Few political transformations have attacked social inequalities more thoroughly than the 1959 Cuban Revolution. The research project addresses to what extent and through what mechanisms structural inequalities have been returning in recent years which echo Cuba’s pre-revolutionary socio-ethnic hierarchies. To this end, a unique nationwide survey with more than one thousand respondents is carried out. As access to hard currency becomes key, racialized migration patterns of the past make for highly unequal access to family remittances, and also the gradual opening of private business disfavors Afro-Cubans.
DFG, 2016-2021
Our research project aims to examine and understand the forces driving Cuba’s growing race based inequalities, most notably the role and impact of migration, remittances and foreign citizenship in the context of the island’s current market-oriented economic reforms. In particular, we will examine: 1.the socio-racial implications of current remittance sending / receiving practices; 2. the use of remittances, investments and/or loans, and material goods from family members abroad, towards private business ventures on the island; 3. the role of mobility (either through additional foreign citizenship which many Cubans of Spanish descent have been able to acquire of late as well as Cuba’s recent migration reform), in facilitating economic opportunities for some sectors of Cuban society and how this is in turn contributing to new racial inequalities.
The project stands at the centre of global debates on inequality, migration, and development, and focuses in particular on the persistence of race-based social inequalities. As such it contributes to the debate on the developmental impact of remittances (Orozco 2013; Ratha 2005; for sceptical positions: Abdih et al 2008; Chami et al 2008; Kapur 2003); on the efforts to overcome the racial stratification in ethnically heterogenous societies (de la Fuente 1995, 1999, Helg 1995; Robaina 1990); and on the social impact of market reforms in once centralised but gradually opening economies (e.g. Mesa-Lago and Pérez-López 2009).

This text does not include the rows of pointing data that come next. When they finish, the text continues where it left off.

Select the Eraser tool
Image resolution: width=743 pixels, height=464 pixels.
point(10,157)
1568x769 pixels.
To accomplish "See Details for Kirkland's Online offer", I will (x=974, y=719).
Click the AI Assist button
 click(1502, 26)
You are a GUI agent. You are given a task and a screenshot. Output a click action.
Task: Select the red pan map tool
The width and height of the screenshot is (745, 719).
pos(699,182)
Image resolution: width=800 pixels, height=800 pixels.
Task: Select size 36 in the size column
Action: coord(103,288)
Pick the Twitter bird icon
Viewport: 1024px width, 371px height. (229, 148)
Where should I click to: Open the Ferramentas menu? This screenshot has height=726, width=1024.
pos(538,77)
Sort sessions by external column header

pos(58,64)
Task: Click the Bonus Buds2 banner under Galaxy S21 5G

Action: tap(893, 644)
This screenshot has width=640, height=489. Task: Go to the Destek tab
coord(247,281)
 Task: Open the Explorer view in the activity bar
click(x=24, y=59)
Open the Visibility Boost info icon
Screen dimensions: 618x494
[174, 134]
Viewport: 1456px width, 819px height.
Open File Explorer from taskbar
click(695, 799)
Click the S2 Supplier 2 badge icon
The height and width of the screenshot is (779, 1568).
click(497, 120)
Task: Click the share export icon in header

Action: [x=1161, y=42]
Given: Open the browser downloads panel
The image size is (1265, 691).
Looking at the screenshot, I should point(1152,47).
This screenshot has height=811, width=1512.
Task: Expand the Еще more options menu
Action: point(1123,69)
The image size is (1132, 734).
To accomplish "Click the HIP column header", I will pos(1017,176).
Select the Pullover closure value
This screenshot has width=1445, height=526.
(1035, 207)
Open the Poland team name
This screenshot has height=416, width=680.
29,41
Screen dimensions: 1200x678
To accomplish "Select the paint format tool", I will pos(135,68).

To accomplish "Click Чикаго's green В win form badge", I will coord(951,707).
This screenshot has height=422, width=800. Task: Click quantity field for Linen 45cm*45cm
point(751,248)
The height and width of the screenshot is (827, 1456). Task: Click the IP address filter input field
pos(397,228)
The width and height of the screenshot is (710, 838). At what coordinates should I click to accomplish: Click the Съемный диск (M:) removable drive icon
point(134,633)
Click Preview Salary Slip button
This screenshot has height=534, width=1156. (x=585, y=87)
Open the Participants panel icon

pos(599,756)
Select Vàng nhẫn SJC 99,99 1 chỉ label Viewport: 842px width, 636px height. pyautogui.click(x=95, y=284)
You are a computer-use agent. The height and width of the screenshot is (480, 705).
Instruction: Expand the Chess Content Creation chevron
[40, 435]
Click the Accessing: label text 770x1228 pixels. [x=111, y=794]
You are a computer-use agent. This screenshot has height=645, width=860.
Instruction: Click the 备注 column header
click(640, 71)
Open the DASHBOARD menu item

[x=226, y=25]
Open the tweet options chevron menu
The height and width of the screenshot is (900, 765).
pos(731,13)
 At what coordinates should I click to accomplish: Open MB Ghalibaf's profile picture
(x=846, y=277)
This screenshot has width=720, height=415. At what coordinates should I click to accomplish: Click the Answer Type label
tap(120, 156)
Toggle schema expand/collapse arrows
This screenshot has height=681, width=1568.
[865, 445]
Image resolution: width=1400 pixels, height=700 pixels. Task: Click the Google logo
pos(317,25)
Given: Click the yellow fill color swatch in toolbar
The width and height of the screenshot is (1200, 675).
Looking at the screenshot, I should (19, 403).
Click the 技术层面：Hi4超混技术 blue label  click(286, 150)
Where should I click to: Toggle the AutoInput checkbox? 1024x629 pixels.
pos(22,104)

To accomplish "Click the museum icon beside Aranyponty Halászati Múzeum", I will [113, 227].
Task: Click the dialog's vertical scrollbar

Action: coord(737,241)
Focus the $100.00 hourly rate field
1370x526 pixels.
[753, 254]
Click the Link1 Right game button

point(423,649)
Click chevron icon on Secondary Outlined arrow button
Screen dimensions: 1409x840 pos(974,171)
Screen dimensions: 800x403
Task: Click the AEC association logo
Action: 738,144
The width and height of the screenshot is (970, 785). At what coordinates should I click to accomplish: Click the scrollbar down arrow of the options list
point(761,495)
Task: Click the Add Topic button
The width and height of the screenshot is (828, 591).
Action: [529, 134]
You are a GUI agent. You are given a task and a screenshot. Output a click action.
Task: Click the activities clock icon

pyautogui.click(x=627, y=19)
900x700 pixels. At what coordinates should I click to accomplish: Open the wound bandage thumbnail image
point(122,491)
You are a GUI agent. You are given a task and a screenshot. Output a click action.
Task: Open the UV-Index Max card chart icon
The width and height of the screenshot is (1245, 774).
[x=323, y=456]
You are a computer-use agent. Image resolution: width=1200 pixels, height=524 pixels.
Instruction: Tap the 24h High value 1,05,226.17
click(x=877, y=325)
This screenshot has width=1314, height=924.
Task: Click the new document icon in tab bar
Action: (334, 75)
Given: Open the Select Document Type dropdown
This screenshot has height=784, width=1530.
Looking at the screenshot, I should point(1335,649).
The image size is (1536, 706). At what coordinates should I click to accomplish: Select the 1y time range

At the heart of the research project lies a nationwide survey with more than 1,000 Cubans which provides us with a unique data set on the relationship between migration/remittances, foreign citizenship/mobility, and the increasing racial inequalities during Cuba’s current economic reforms. The survey is complemented by in-depth, formal interviews which facilitates qualitative insights into the underlying social processes and dynamics and provides the study with a high degree of ethnographic ‘thickness’.
The survey provides impressive empirical evidence for the return of race-based inequalities, which to a significant extent echoes the socio-ethnic stratification of the Cuban society prior to the 1959 revolution. The data show how past migration patterns and the corresponding flows of family remittances are the key source of investment capital for the small-scale enterprises that have been legalized with the country’s economic reform process. In addition, pre-revolutionary property of houses and cars have become an important asset in the emerging market sectors. The survey shows that as a result the Afro-Cuban population has by and large significantly less income than phenotypically “white” Cubans; other indicators such as business participation, travel or Internet access confirm this trend. Finally, also the acquisition of a second foreign citizenship (mostly Spanish) is an important privilege that is almost exclusively available to the Cuban population of European descent. In sum, the research project for the first time provides systematic empirical evidence for the profound socio-ethnic restructuring that the Cuban society is undergoing. This is profoundly challenging a socio-political order which in the past achieved an extraordinarily high degree of social equality.